Directions
Lines from the top of the entries down to the line with "Image resolution: width=885" must be set down exactly as they stand, with both ends retained.

Provided records
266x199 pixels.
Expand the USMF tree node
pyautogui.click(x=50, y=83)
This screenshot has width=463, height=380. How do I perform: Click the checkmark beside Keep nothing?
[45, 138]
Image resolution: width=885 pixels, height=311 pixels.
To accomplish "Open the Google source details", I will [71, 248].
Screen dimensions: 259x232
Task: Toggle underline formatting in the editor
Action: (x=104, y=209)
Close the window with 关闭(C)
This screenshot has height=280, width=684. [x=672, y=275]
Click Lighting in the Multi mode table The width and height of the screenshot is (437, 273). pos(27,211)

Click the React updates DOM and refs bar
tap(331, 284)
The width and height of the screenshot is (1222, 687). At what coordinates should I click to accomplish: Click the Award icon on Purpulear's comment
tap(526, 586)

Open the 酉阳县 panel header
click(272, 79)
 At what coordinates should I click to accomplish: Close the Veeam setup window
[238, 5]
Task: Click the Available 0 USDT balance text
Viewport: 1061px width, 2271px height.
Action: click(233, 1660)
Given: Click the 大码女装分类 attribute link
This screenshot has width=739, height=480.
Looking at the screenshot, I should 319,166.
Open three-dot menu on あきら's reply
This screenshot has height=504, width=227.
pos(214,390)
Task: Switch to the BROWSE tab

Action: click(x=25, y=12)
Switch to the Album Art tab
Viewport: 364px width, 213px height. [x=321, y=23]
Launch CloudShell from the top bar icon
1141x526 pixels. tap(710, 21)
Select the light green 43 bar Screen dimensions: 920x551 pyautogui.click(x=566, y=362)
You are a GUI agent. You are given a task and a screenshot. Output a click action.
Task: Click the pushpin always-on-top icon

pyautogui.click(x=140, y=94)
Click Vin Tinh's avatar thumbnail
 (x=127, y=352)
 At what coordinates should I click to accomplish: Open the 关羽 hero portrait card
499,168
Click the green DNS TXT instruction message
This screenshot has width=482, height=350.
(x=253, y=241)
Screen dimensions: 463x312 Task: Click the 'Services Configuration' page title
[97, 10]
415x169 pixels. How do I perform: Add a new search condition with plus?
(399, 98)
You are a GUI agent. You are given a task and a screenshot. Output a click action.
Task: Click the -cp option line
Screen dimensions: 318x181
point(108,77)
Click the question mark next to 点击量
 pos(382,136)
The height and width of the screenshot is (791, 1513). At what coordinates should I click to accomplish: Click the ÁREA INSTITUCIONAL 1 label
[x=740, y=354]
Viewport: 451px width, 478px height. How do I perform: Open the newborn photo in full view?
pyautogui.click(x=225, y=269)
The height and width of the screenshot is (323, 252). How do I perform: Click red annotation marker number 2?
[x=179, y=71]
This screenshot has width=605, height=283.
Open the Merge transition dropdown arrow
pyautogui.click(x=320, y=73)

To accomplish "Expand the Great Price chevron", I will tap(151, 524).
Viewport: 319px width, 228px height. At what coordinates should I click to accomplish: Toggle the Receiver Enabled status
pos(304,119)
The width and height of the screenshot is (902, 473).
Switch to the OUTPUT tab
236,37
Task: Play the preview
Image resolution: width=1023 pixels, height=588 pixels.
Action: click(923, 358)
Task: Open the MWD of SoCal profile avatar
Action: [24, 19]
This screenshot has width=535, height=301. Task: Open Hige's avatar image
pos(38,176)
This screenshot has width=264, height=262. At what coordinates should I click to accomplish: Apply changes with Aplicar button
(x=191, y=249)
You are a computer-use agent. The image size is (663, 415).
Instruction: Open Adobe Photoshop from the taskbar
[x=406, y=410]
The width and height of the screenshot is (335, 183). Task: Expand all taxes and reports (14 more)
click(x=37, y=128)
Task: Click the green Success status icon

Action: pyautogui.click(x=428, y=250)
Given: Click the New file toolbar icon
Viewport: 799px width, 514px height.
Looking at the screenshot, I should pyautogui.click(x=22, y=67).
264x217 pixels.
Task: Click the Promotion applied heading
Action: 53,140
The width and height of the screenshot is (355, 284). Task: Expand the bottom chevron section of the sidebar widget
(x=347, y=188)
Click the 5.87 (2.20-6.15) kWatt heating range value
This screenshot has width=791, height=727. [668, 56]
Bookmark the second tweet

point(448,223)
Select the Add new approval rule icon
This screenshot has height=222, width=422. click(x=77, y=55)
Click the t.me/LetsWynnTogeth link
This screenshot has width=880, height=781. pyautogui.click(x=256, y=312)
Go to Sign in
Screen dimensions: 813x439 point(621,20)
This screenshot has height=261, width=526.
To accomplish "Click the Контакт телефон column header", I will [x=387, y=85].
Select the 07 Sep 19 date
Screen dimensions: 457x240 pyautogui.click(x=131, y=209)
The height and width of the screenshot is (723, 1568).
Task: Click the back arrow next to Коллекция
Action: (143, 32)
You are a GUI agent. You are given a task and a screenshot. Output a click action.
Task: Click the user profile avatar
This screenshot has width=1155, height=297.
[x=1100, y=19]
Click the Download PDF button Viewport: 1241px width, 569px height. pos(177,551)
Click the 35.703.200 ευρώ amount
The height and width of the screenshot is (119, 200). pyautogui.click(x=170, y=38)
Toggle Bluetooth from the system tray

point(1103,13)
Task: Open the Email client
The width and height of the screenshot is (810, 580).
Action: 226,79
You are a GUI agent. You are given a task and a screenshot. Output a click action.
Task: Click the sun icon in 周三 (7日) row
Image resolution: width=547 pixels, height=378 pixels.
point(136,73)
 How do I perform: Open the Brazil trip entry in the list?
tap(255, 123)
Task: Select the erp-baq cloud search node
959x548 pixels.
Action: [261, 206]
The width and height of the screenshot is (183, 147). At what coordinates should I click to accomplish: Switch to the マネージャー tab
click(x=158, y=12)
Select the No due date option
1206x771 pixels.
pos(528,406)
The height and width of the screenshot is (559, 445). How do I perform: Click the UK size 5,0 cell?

Answer to this exercise
266x199 pixels.
Expand the USMF tree node
pyautogui.click(x=50, y=83)
This screenshot has width=463, height=380. How do I perform: Click the checkmark beside Keep nothing?
[45, 138]
Image resolution: width=885 pixels, height=311 pixels.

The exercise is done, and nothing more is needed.